Using the line with "Image resolution: width=1216" as your starting point, transcribe it and each line beneath it word for word until the records run out, without pictures.

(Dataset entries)
========

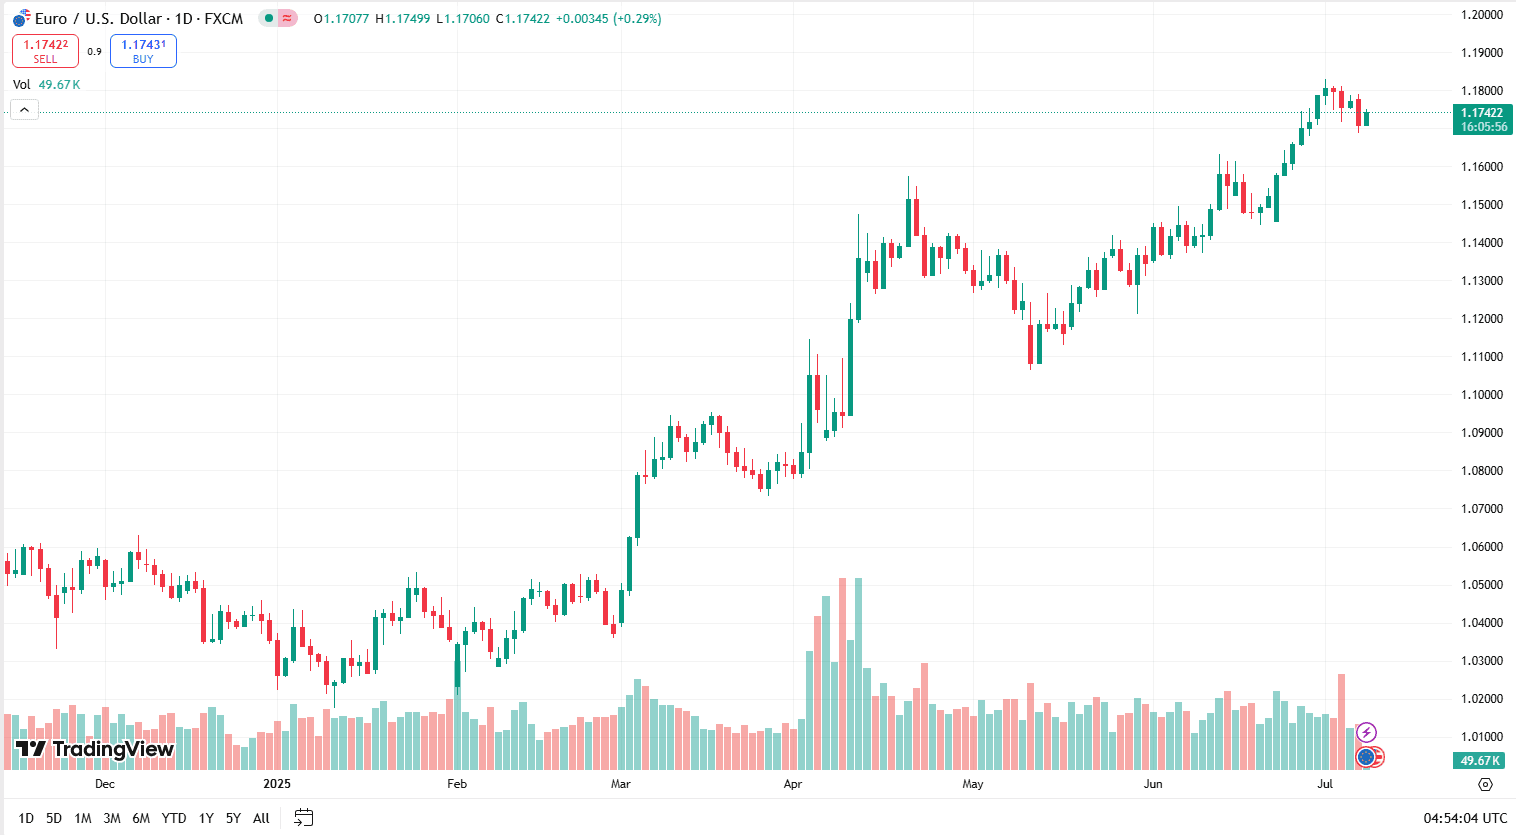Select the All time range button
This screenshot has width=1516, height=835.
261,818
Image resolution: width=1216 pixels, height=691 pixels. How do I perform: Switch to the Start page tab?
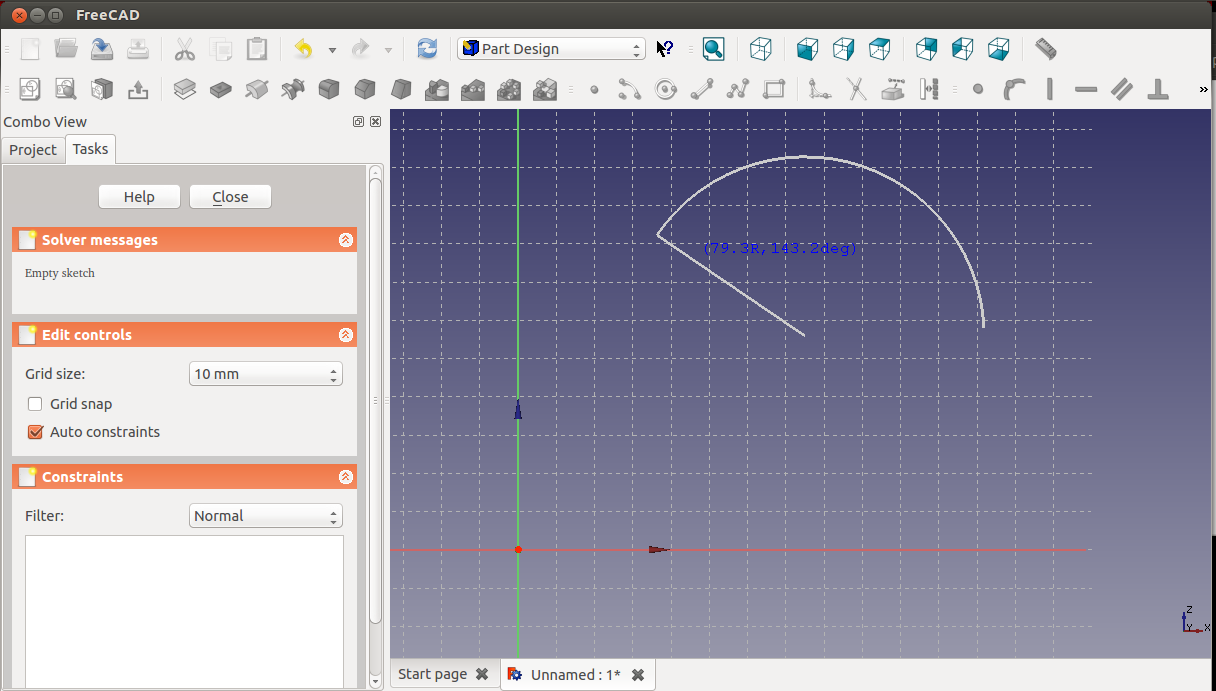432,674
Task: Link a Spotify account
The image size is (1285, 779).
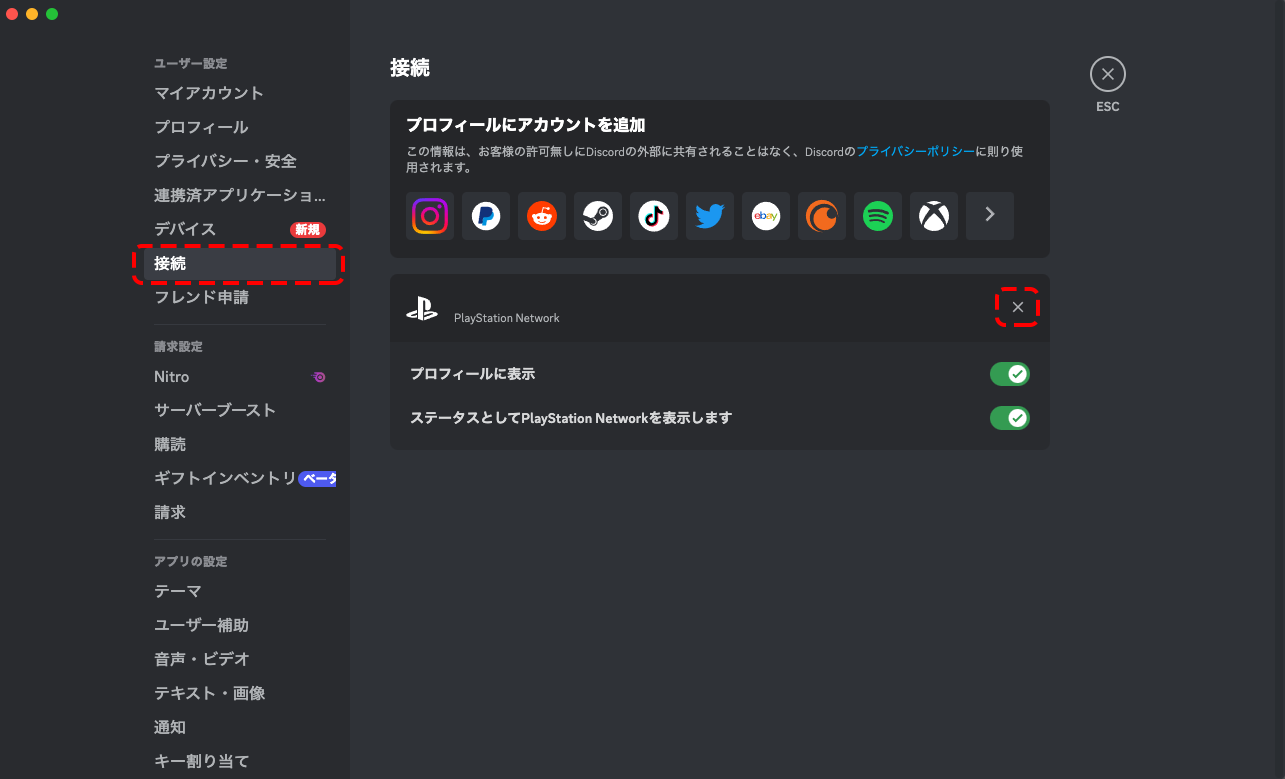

========

• **Response to this exercise**:
Image resolution: width=1216 pixels, height=691 pixels. How do I perform: Switch to the Start page tab?
432,674
Task: Link a Spotify account
The image size is (1285, 779).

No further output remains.